Change 95584 had a related patch set uploaded by Aaron Schulz: Changed use of tag_summary to use change_tag with GROUP_CONCAT() https://gerrit.wikimedia.org/r/95584
Though actually doesn't change_tag also have similar poor cardinality problems for the log_id index?
True, ct_log_id cardinality still isn't brilliant, but it's better than ts_log_id. The index is one that fluctuates cardinality estimates quite a bit between slaves, requiring periodic ANALYZE. Eg, today the enwiki slaves manage to report ct_log_id cardinality values between 21 and 290251 :-| Also, ct_log_id index covers (ct_log_id,ct_tag) which is useful. I've been trying different values for innodb_stats_sample_pages (=16 and =32) on several slaves to see if cardinality for a number of flakky indexes can be stabilized without the need for regular analysis (because of http://bugs.mysql.com/bug.php?id=33278). After our chat on IRC on Friday I applied the change_tag/subquery version to other examples of slow LogPager logged on various wikis. It is generally better overall but can still be susceptible to hitting too much cold data. I'd still really like to see consideration on: - Making log_user=N clause enforced. The examples of the query that don't filter by user id hit the most rows. - If log_user=N isn't to be used then limit exposure to the last N months of data or something or change the way it's viewed entirely. - Consideration of your suggestion to break up tag_summary into three tables, which seems like a good plan given we already denormalize for tag_summary.

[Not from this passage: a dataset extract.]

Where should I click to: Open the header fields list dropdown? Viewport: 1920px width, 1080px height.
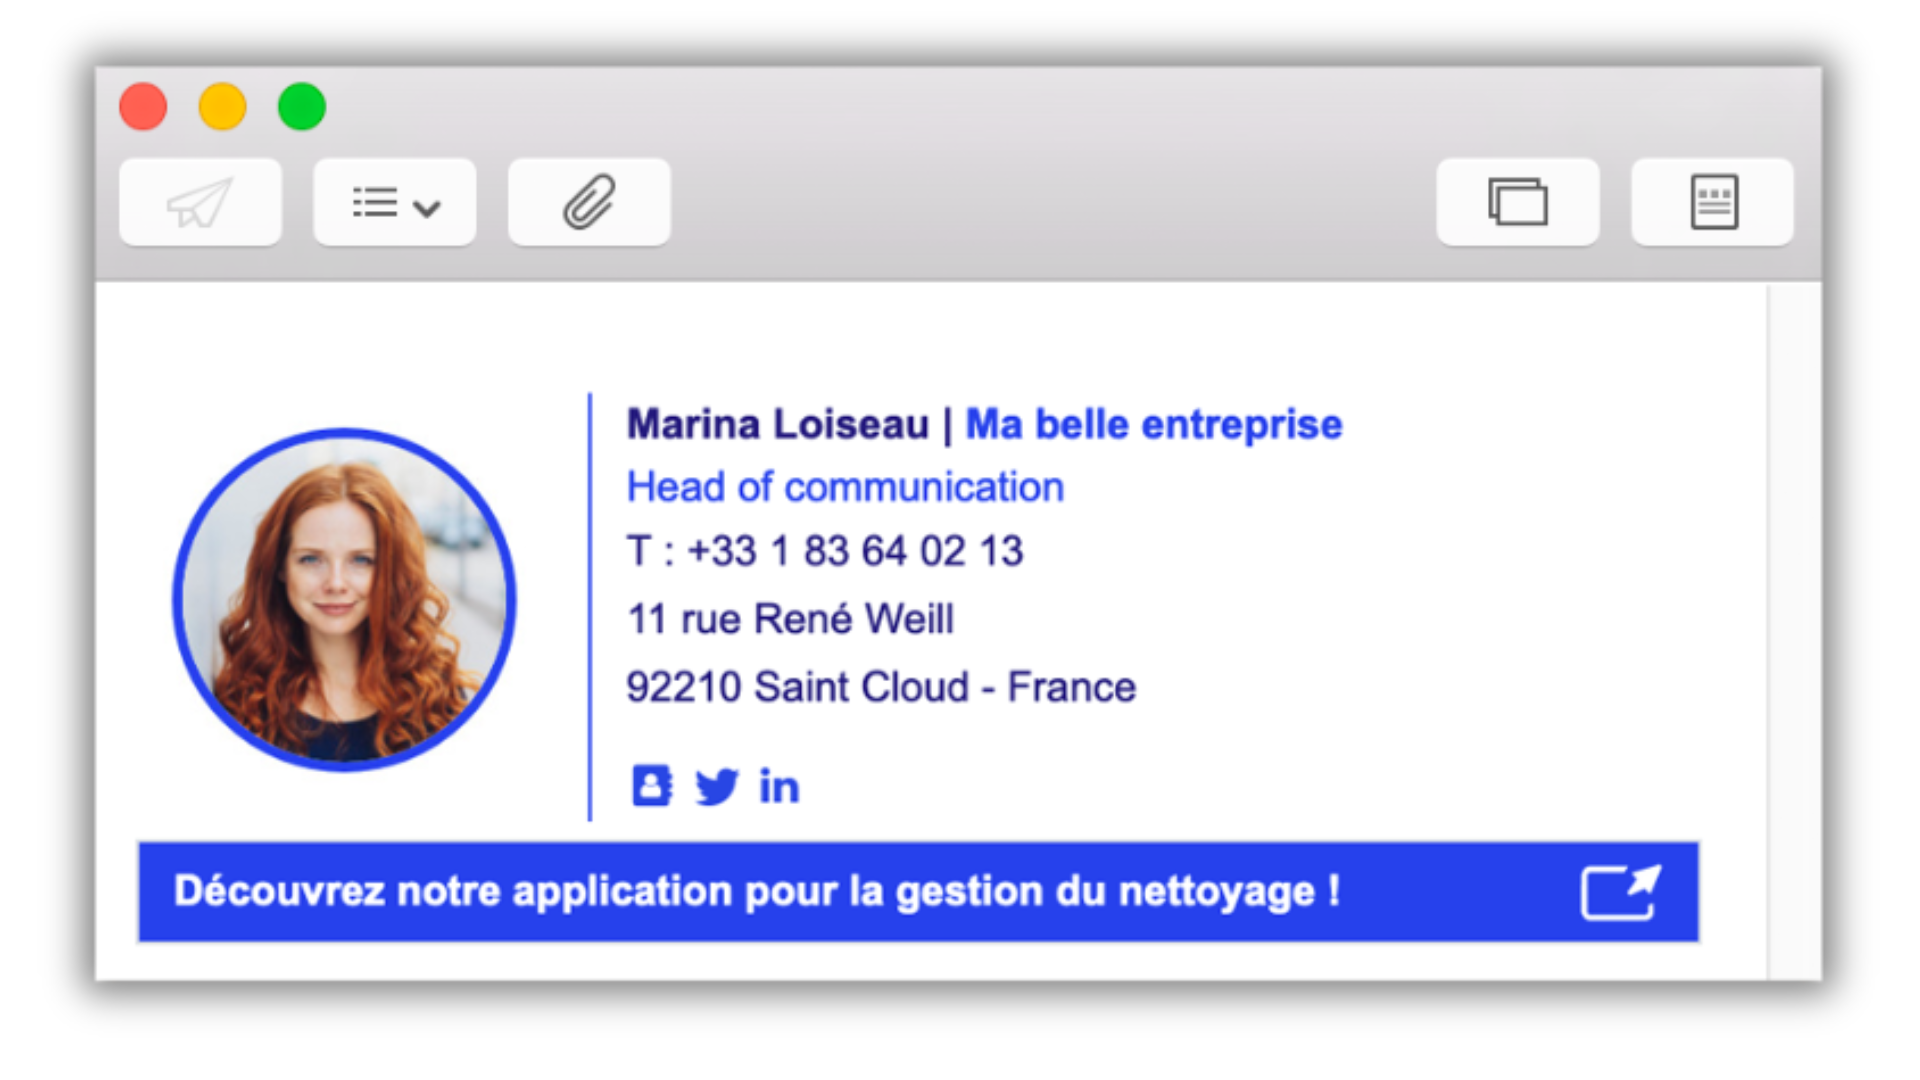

Change 95584 merged by Springle: Changed use of tag_summary to use change_tag with GROUP_CONCAT() https://gerrit.wikimedia.org/r/95584
Which slow queries are *not* filtering on user ID? I thought that is where the slow queries still mostly happen.
You're right, most of the slow queries we've seen in spikes do filter by log_user. But there are others that don't that also run slow. Ishmael, S3, db1003: /* IndexPager::buildQueryInfo */ select log_id, log_type, log_action, log_timestamp, log_user, log_user_text, log_namespace, log_title, log_comment, log_params, log_deleted, user_id, user_name, user_editcount, ts_tags from `logging` left join `user` on ((log_user=user_id)) left join `tag_summary` on ((ts_log_id=log_id)) where (log_type not in(?+)) and (log_type != ?) order by log_timestamp desc limit ? I went to S3 because that's where I saw the query form previously (zhwiktionary at the time). A quick check on S2 slaves doesn't show the same query running slow there, though there are other versions: * IndexPager::buildQueryInfo */ select log_id, log_type, log_action, log_timestamp, log_user, log_user_text, log_namespace, log_title, log_comment, log_params, log_deleted, user_id, user_name, user_editcount, ts_tags from `logging` left join `user` on ((log_user=user_id)) left join `tag_summary` on ((ts_log_id=log_id)) where (log_type != ?) and log_type = ? and log_namespace = ? and log_title = ? and ((log_deleted & ?) != ?) order by log_timestamp desc limit ? It's possible we'll trawl some of these up with the existing patch. Just something to keep in mind.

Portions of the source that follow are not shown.